Durigan diz que a revisão de despesas obrigatórias é uma necessidade para que o governo não fique “o tempo todo nas cordas”, tendo de adotar medidas de congelamento de gastos no Orçamento ao longo do ano. “O grande desafio é rever obrigatória – e, necessariamente, a revisão de despesa obrigatória precisa ser feita com o Congresso”, diz.
Questionado sobre o risco de o arcabouço implodir nos próximos anos, ele afirmou que a manutenção da regra fiscal está pactuada dentro do governo e que Lula está sendo convencido dos cortes, porque a estratégia da equipe econômica não é focalizar o ajuste sobre os mais pobres. A seguir, os principais trechos da entrevista.
O governo chega quase à metade do mandato sem conseguir encaminhar uma agenda estrutural de corte de gastos. Como está essa discussão? O que pode ser apresentado e qual o apoio político?
Estruturalmente, a gente vem avançando. Acho que a gente não tem feito pouco. O arcabouço fiscal é uma primeira importante trava em relação às despesas. Tanto que estamos vendo as consequências agora: o bloqueio e contingenciamento (de despesas no Orçamento) já é uma consequência do arcabouço, que nos ajuda a conter o gasto público. Do lado da receita e do gasto tributário, a gente tem feito muita coisa – este ano, em menor intensidade, mas também. Limitamos a compensação judicial, conseguimos impor travas importantes no Perse (programa de incentivos ao setor de turismo) e na desoneração da folha, e a gente começa uma agenda de revisão de gastos com o que é mais simples e o que é maduro – que foram os R$ 25,9 bilhões (em corte de despesas obrigatórias) para o ano que vem. E estamos avançando mais nessas medidas, que foram totalmente pacificadas dentro do governo.
Qual o próximo passo?
É um próximo passo contínuo: seguir a agenda de revisão, seja para atender ao arcabouço, e não ficar todo tempo nas cordas, tendo que fazer bloqueios, que vão ser necessários, para fazê-los em menor medida e acomodar a (despesa) obrigatória, porque hoje a gente tem espaço muito pequeno para rever despesa discricionária (não obrigatória, como investimentos e custeio). O grande desafio é rever obrigatória – e necessariamente, a revisão de despesa obrigatória precisa ser feita com o Congresso.
Leia mais
Economistas apontam que o arcabouço tem um problema interno: gastos como Previdência, saúde e educação crescendo acima do teto de 2,5% acima da inflação. Existe a possibilidade de colocar todas as despesas dentro desse limite?

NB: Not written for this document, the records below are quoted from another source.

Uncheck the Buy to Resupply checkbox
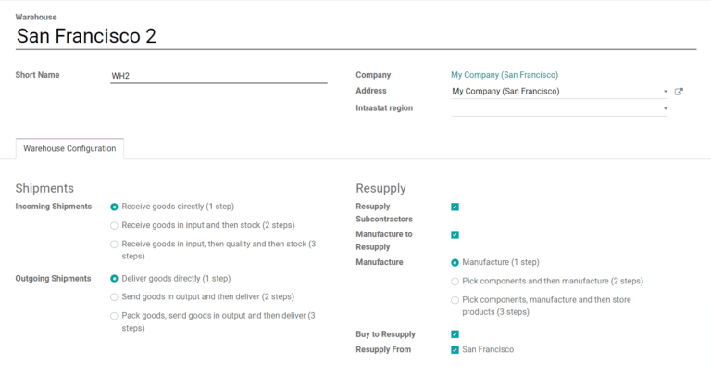This screenshot has width=711, height=377. pos(455,334)
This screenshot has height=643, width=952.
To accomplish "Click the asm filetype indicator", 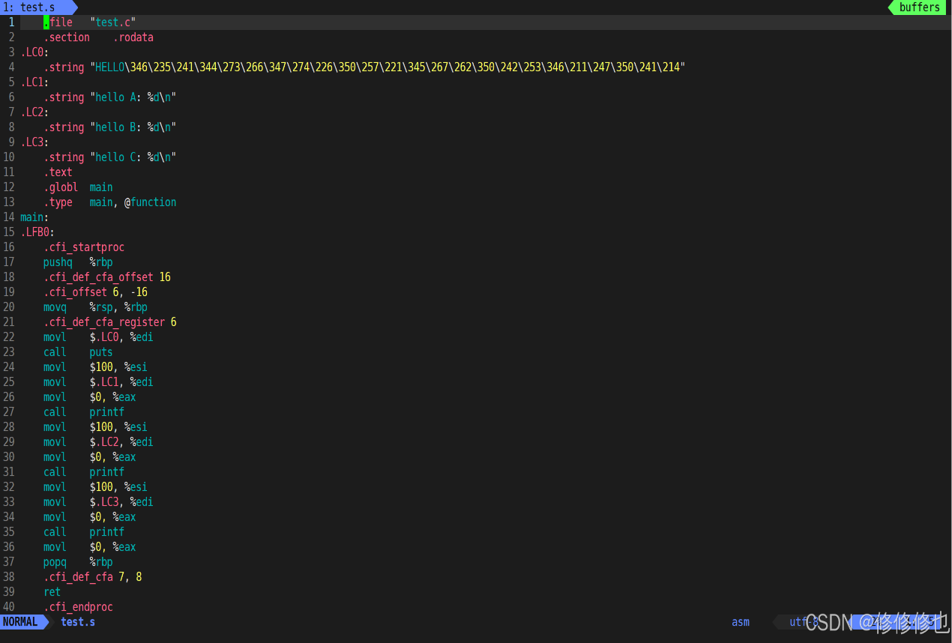I will click(x=741, y=622).
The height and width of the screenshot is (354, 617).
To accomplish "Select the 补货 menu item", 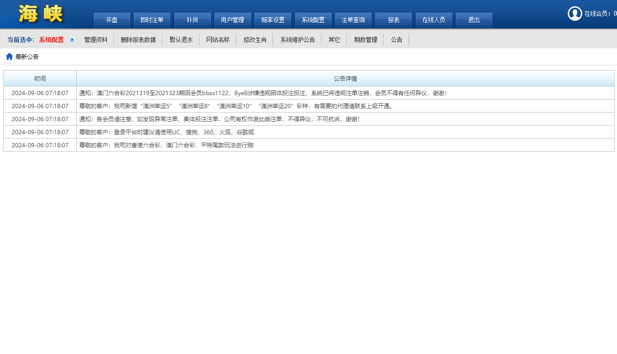I will 192,20.
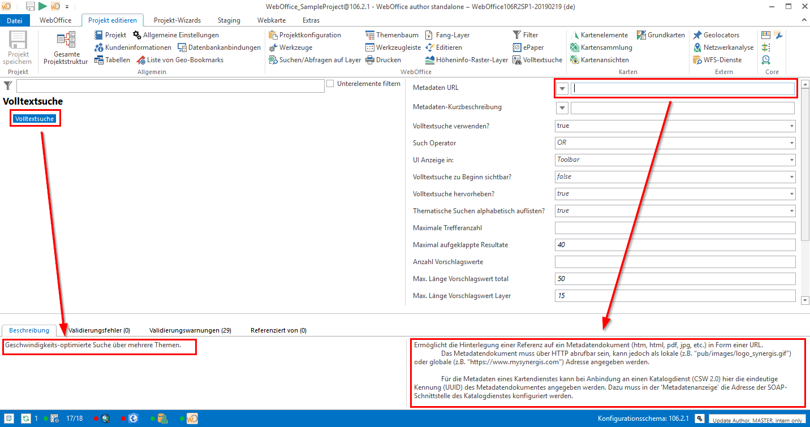Enable the Unterelemente filtern checkbox

(330, 84)
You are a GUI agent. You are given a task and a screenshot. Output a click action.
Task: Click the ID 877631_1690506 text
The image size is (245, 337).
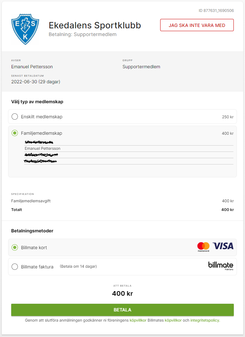(x=216, y=11)
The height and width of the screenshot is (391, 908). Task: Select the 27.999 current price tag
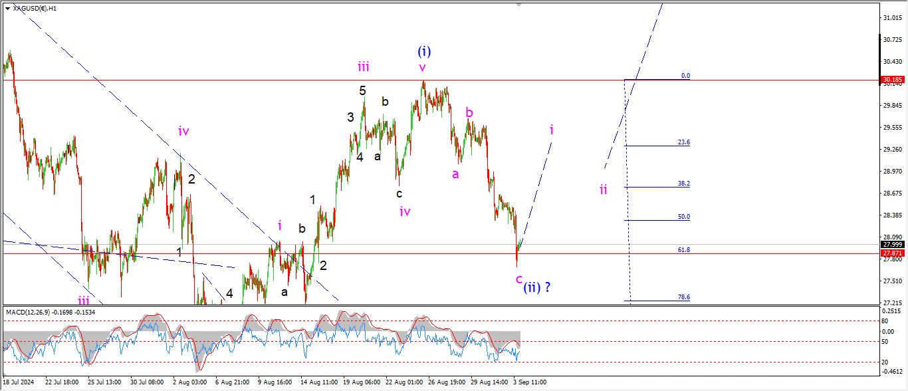point(891,245)
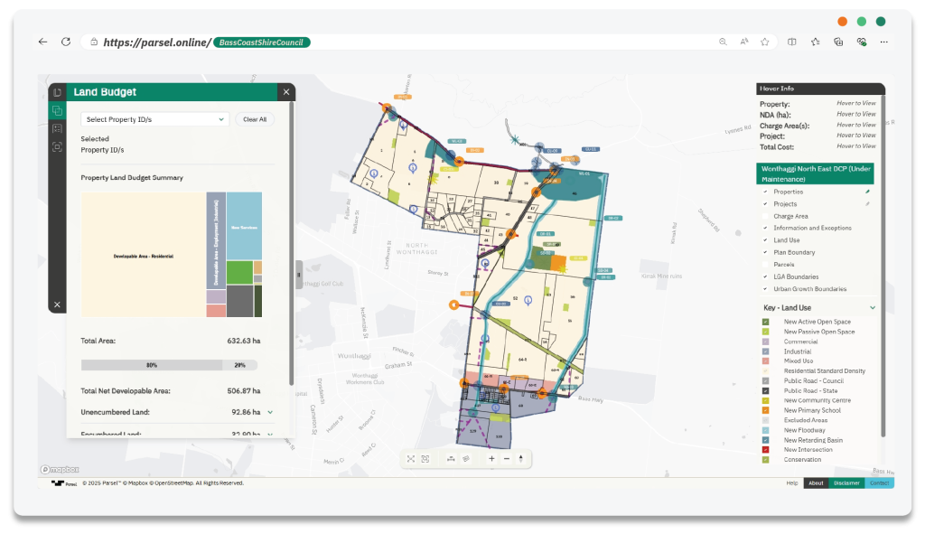Open the Land Budget sidebar icon
This screenshot has height=534, width=925.
click(57, 110)
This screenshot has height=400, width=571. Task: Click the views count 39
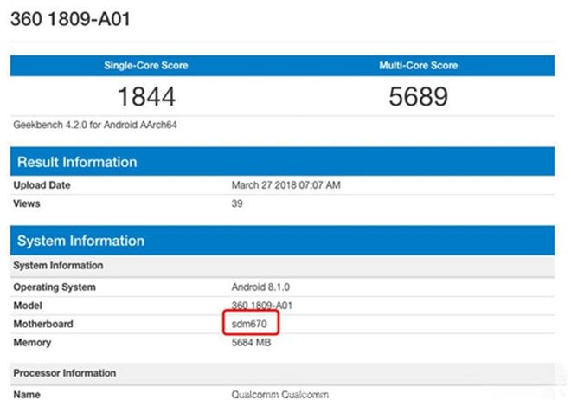click(x=238, y=203)
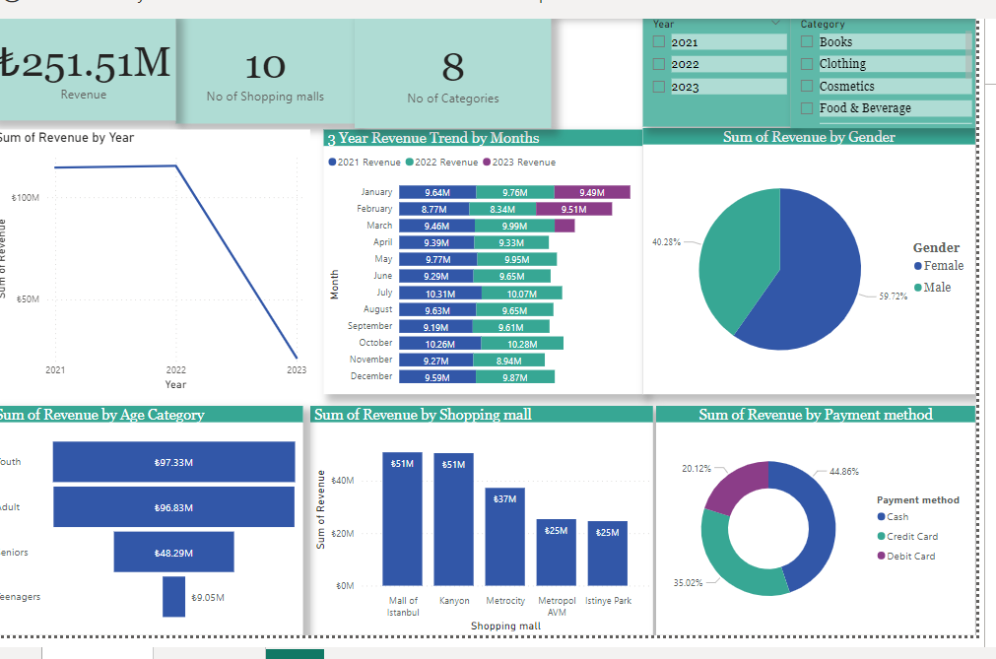This screenshot has width=996, height=659.
Task: Open the green highlighted page tab
Action: [294, 653]
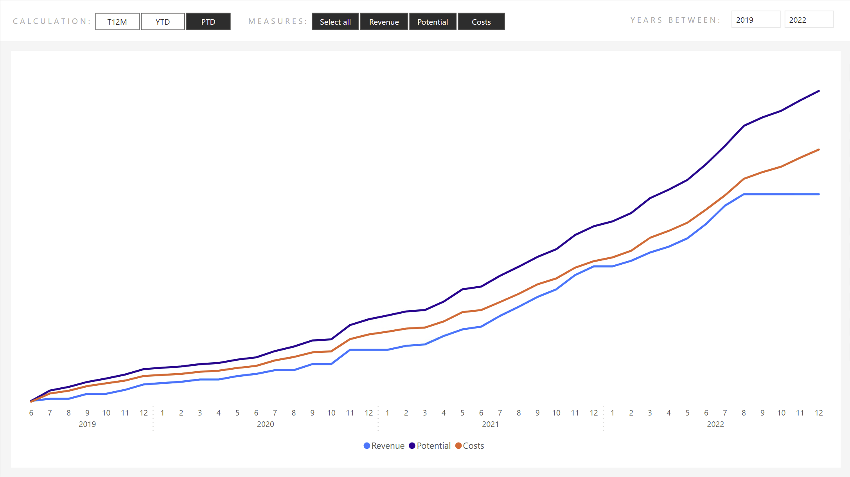Image resolution: width=850 pixels, height=477 pixels.
Task: Select all measures at once
Action: [x=336, y=21]
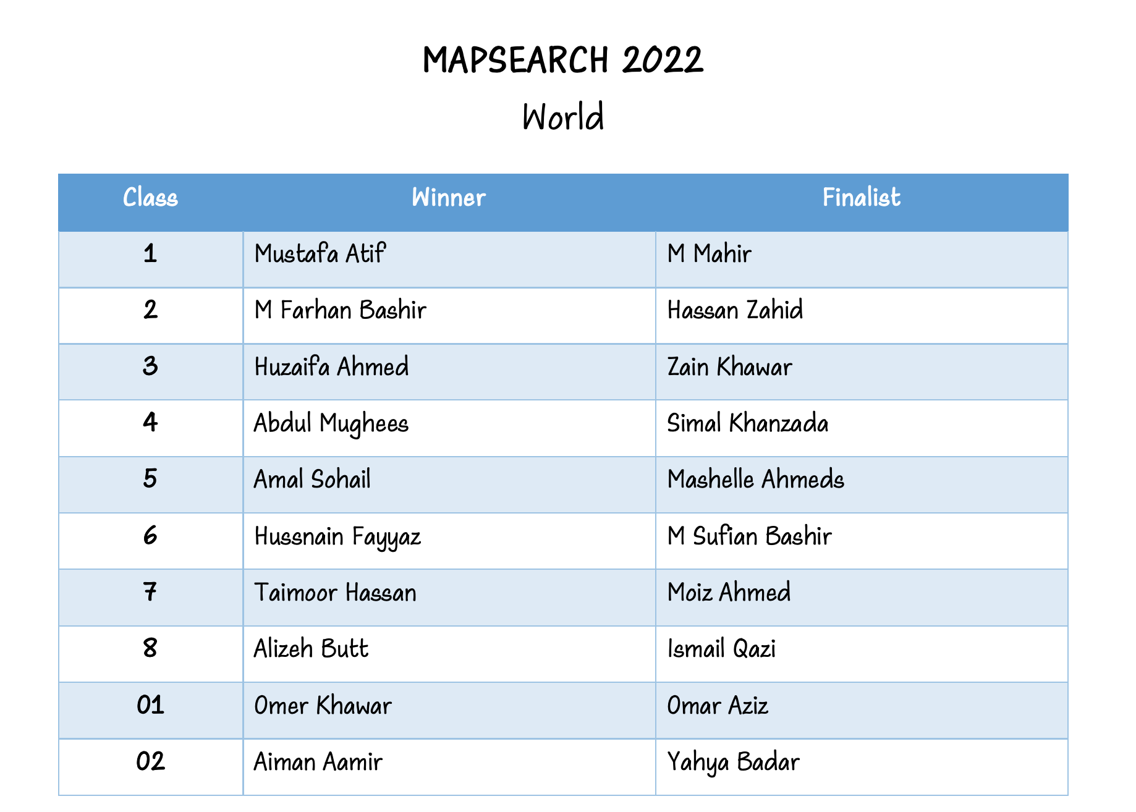Select the Taimoor Hassan entry
Viewport: 1136px width, 812px height.
[335, 593]
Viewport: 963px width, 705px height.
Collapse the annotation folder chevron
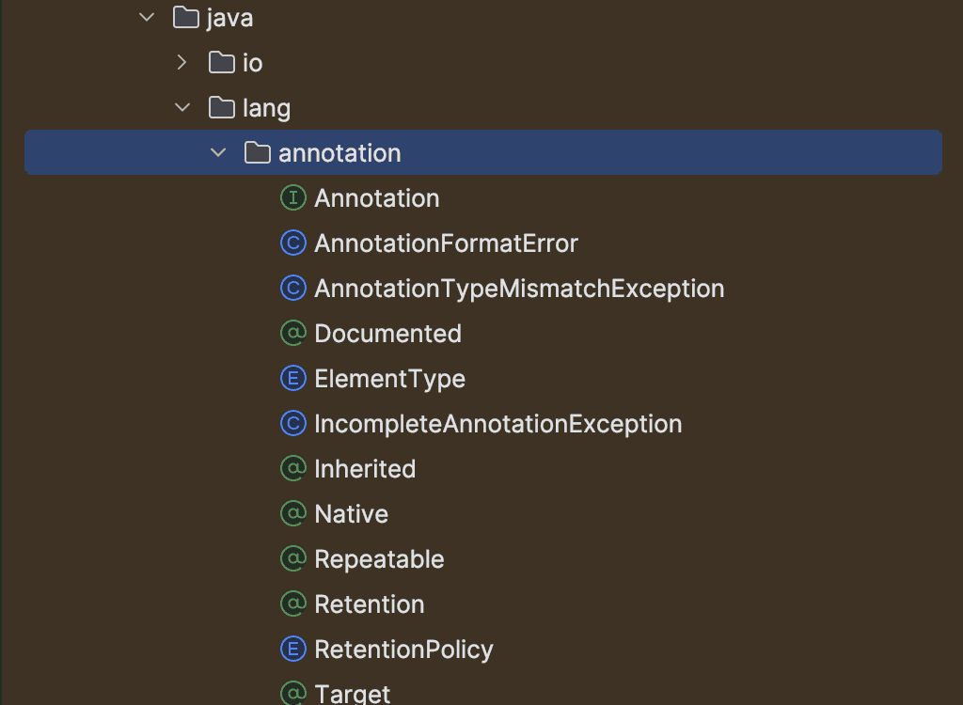(x=218, y=152)

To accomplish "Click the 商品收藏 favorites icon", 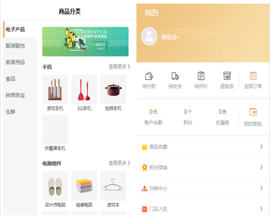I will point(145,147).
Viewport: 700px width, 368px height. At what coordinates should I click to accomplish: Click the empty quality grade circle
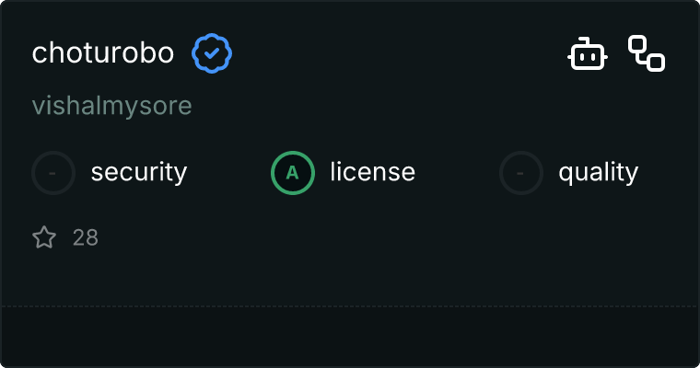click(521, 172)
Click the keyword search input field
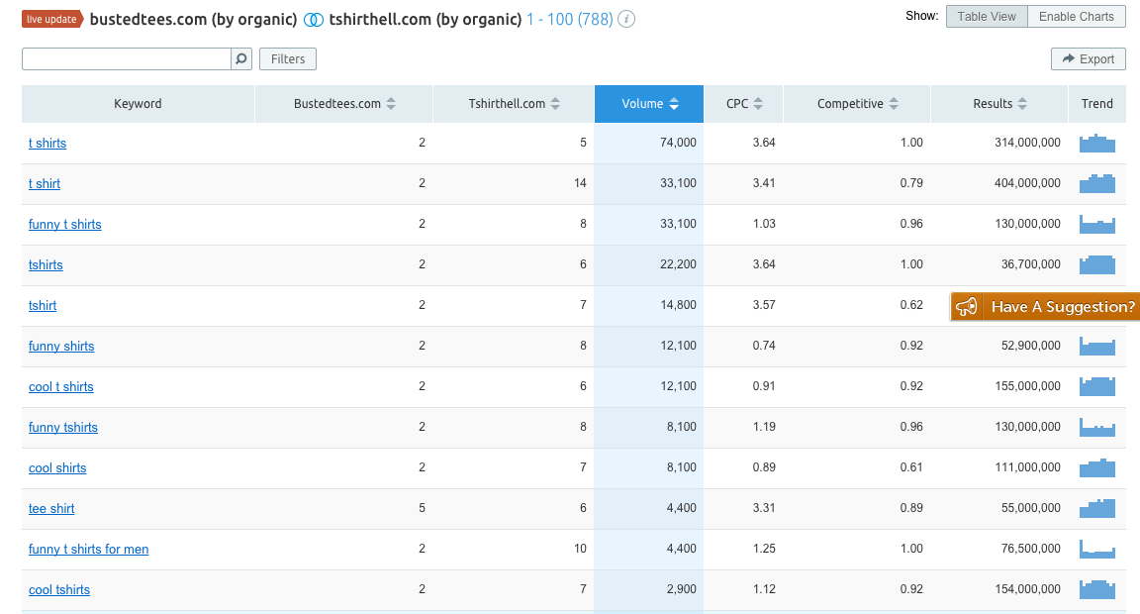1140x614 pixels. tap(127, 59)
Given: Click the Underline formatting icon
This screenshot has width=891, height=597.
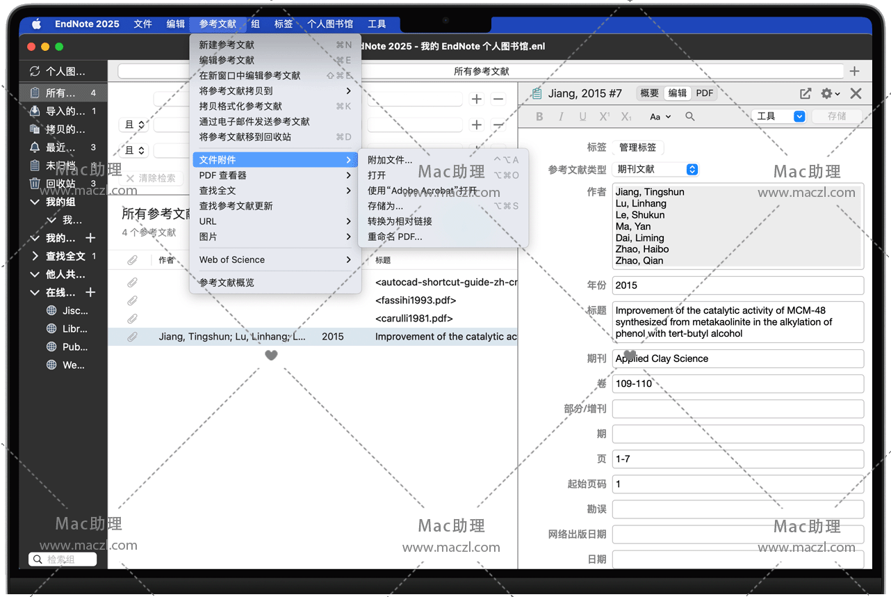Looking at the screenshot, I should [582, 117].
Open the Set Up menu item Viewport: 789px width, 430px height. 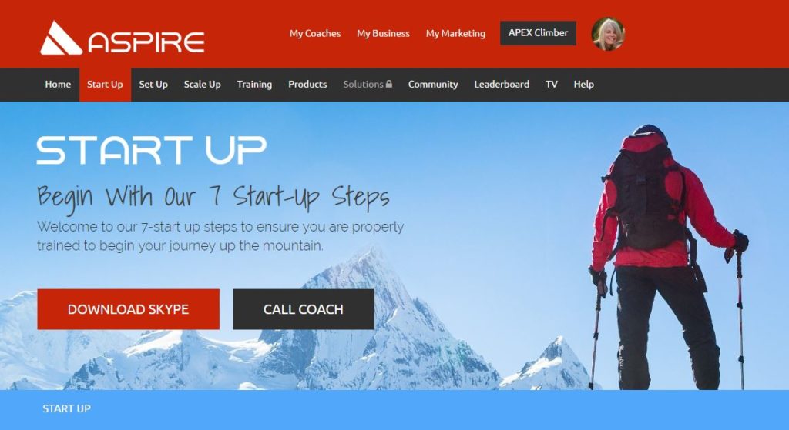153,85
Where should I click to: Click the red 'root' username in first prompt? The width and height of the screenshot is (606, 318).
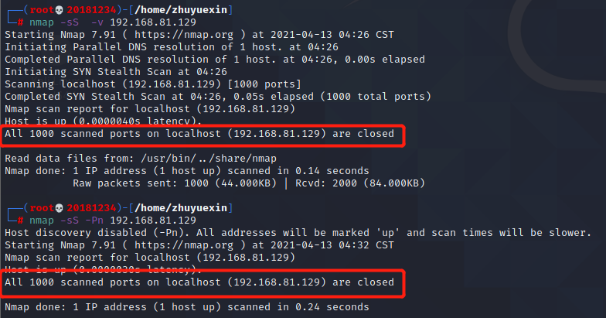pos(42,10)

Temos feito esse debate, ele está amadurecendo no governo e na hora correta vamos anunciar. Vamos fazer esse ajuste necessário, como a gente tem feito. Não pensem que o PIB está crescendo acima das expectativas no vazio. Tem um motivo para isso estar acontecendo, a consolidação fiscal está sendo feita – muitas vezes não da forma como muita gente gostaria, que é fazendo revisão em cima dos mais pobres. Estamos fazendo geral – em especial, em cima de quem pode pagar. A gente entende que é preciso fazer mais na linha da revisão de gastos, mas vamos fazer isso à medida que isso estiver maduro, pactuado dentro do governo – e tem de ser feito com o Congresso.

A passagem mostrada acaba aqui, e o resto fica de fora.